Il Milanese era definitivamente perduto per la Francia. La tregua di un anno che L. riuscì a concludere con Ferdinando gli diede l'illusione di poter tentare la riconquista del Milanese. Ma Trivulzio e La Trémoille furono sbaragliati a Novara (giugno 1513) dagli Svizzeri, accorsi in aiuto dello Sforza.
Entrò in azione tutta la coalizione: a nord e ai confini dell'Artois e della Piccardia, Luigi XII dovette sostenere gli attacchi di Enrico VIII e di Massimiliano, che vinsero a Guinegate; gli Svizzeri, penetrati nella Borgogna, giunsero fino a Digione, costringendo il La Trémoille a firmare, dopo sei giorni, un trattato umiliante. L. non volle ratificarlo. Procurò un riavvicinamento con i suoi nemici: con il papa riconoscendo il concilio del Laterano, con Ferdinando mediante una nuova tregua (marzo 1514), con l'Inghilterra, sventando gl'intrighi di Margherita, che sperava di aver la Borgogna con l'aiuto di Enrico VIII, e sposando la sorella del re, Maria. Rimaneva di fronte soltanto Massimiliano. Nell'estate del 1514 la Francia aveva un po' di respiro; nell'ottobre il re celebrò il suo terzo matrimonio con Maria d'Inghilterra. Il sogno del dominio d'Italia lo sedusse ancora una volta. Era già deciso a una nuova guerra per la conquista della penisola, quando la morte lo colse.
Si può dire che tutta la sua opera di governo avesse una sola finalità: la conquista d'Italia.
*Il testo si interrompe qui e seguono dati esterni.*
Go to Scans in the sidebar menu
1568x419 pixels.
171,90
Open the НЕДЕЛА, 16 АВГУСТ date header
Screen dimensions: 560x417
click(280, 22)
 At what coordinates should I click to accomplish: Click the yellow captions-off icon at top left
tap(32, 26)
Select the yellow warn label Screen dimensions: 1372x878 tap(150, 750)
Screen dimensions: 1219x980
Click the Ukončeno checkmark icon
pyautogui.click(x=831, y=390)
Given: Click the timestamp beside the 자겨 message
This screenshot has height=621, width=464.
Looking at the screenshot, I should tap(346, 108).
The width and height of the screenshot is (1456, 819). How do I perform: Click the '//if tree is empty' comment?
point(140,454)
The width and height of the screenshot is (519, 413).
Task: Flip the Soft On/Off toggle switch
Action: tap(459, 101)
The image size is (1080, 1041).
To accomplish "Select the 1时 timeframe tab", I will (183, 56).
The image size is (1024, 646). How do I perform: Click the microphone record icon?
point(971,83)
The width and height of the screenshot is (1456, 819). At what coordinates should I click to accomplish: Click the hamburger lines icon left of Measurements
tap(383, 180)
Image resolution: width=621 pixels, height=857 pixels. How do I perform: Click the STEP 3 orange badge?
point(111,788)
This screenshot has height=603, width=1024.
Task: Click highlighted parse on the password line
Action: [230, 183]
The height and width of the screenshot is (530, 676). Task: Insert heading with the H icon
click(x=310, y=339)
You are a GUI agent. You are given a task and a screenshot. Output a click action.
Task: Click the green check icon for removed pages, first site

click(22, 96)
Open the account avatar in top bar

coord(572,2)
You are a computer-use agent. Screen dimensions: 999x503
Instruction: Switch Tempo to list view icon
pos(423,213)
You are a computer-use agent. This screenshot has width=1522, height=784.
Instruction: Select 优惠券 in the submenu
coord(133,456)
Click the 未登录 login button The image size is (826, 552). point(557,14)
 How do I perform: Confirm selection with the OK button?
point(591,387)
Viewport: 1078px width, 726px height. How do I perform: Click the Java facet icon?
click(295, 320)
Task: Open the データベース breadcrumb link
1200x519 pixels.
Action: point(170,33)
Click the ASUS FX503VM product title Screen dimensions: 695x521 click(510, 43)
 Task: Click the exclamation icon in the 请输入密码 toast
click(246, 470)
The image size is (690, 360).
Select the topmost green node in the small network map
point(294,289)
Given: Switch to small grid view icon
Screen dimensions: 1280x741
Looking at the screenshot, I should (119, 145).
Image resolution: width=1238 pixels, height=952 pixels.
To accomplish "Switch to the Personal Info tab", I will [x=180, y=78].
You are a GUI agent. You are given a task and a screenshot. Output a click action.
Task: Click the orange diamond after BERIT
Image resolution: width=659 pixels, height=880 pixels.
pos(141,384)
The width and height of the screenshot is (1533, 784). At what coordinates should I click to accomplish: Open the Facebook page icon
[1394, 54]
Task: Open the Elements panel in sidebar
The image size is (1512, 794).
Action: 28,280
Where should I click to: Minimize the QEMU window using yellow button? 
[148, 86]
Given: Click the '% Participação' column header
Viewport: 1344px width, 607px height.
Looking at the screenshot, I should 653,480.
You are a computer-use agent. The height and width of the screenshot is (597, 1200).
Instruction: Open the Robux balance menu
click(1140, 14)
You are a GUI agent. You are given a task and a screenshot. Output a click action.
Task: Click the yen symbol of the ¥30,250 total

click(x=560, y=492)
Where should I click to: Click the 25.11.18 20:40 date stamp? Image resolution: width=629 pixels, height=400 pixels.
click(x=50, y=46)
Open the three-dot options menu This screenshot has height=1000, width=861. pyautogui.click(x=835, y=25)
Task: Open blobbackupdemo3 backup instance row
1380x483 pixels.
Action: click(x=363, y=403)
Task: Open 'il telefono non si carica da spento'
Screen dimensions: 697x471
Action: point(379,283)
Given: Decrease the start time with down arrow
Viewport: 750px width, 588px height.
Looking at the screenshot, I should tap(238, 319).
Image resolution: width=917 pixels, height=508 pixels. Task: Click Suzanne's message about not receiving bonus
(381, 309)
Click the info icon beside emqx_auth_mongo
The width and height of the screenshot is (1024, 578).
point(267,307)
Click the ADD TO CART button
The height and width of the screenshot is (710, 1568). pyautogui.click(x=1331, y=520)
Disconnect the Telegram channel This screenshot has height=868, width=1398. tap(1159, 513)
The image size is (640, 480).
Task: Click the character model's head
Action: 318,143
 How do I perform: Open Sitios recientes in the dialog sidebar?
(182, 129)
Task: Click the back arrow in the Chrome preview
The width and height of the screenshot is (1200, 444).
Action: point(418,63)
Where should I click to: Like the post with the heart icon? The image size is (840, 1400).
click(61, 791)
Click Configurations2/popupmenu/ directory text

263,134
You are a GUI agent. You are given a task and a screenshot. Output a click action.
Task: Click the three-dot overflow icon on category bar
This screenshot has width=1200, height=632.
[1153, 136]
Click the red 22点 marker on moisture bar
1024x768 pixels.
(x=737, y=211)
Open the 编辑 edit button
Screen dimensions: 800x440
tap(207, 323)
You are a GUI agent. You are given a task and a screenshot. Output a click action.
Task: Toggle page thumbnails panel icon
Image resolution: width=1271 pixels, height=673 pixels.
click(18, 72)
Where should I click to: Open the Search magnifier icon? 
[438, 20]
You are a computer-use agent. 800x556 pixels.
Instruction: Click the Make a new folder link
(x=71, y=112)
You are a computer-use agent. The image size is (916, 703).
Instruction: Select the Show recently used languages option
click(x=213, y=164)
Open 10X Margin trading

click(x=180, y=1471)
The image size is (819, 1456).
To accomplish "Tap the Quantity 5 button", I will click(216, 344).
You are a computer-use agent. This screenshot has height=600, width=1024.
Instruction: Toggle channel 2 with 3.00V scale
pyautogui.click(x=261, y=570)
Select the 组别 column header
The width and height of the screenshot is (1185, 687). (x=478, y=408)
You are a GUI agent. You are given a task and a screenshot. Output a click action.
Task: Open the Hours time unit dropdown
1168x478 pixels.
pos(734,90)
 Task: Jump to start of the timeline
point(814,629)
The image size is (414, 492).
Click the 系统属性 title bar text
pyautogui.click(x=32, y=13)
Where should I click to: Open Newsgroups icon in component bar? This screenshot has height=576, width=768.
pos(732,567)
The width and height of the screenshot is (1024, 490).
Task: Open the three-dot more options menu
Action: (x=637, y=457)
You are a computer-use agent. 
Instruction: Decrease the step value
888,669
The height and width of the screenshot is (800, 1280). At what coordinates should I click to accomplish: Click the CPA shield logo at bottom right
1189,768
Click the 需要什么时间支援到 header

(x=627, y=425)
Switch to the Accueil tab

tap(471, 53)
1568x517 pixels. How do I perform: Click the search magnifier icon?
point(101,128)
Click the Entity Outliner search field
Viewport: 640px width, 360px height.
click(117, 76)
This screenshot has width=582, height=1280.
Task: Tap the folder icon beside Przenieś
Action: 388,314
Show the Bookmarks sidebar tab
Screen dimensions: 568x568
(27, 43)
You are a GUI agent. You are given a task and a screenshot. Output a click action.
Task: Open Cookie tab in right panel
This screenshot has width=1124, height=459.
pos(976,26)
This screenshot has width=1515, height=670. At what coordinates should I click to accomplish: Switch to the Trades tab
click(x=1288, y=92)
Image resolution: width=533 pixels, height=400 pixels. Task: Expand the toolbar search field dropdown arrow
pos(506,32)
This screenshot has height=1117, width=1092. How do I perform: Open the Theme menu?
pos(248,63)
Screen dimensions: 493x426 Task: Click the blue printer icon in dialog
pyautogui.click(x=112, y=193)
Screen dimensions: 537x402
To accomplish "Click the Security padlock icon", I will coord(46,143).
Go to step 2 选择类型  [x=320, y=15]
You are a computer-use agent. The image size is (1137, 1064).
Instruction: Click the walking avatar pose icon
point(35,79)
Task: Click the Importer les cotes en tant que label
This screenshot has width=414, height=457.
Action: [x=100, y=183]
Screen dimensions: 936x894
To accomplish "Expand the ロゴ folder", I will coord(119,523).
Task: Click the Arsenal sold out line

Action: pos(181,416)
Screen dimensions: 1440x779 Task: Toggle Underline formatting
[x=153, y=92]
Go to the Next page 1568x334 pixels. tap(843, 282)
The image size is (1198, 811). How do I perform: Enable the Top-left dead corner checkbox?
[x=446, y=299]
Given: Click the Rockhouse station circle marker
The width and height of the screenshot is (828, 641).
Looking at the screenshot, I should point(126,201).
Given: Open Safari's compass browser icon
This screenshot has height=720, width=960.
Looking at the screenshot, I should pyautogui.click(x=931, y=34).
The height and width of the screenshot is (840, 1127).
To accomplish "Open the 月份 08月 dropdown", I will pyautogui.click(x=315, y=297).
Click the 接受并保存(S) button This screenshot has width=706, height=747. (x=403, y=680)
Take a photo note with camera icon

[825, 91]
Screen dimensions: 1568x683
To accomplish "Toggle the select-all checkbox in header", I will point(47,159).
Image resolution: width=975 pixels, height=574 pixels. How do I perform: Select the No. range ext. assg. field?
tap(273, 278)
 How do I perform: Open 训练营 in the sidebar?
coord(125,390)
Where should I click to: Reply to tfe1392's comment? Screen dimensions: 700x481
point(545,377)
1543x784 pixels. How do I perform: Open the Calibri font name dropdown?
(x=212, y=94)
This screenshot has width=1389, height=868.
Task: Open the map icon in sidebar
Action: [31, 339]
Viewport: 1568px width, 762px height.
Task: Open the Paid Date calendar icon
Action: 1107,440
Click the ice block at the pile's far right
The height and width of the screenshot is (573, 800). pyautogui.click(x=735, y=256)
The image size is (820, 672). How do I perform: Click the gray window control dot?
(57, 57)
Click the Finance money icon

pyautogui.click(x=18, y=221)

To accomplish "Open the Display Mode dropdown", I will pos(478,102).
Il proposito di riconquistare il ducato di Milano, che era stato di sua nonna paterna, Valentina Visconti, e il regno di Napoli, determinò la politica di L.; ma fu una politica ricca di errori diplomatici, che finì col fare il giuoco proprio del più potente rivale di L., Ferdinando il Cattolico di Spagna (v. anche amboise, georges).
Bibl.: Manca una buona biografia moderna, così come mancano lavori d'insieme sul regno. Per il primo periodo della vita di L. cfr. R. De Maulde-La-Clavière, Histoire de Louis XII, parte 1ª: Louis d'Orléans, voll. 3, Parigi 1889-91. Per il regno, buon riassunto in Bridge, History of France, III e IV, Londra 1929. Per la politica estera soprattutto L. G. Pélissier, Louis XII et Ludovico Sforza, voll. 2, Parigi 1896; G. Filippi, Il convegno di Savona con Luigi XII e Ferdinando il Cattolico, Savona 1890; R. De Maulde-La-Clavière, L'entrevue de Savone en 1507, in Revue d'hist. diplom., IV (1890); Sandret, Le concile de Pise, in Revue d. quest. hist., XXXIII (1883); L. v. Pastor, Storia dei papi, trad. it., III, n. ed., Roma 1925.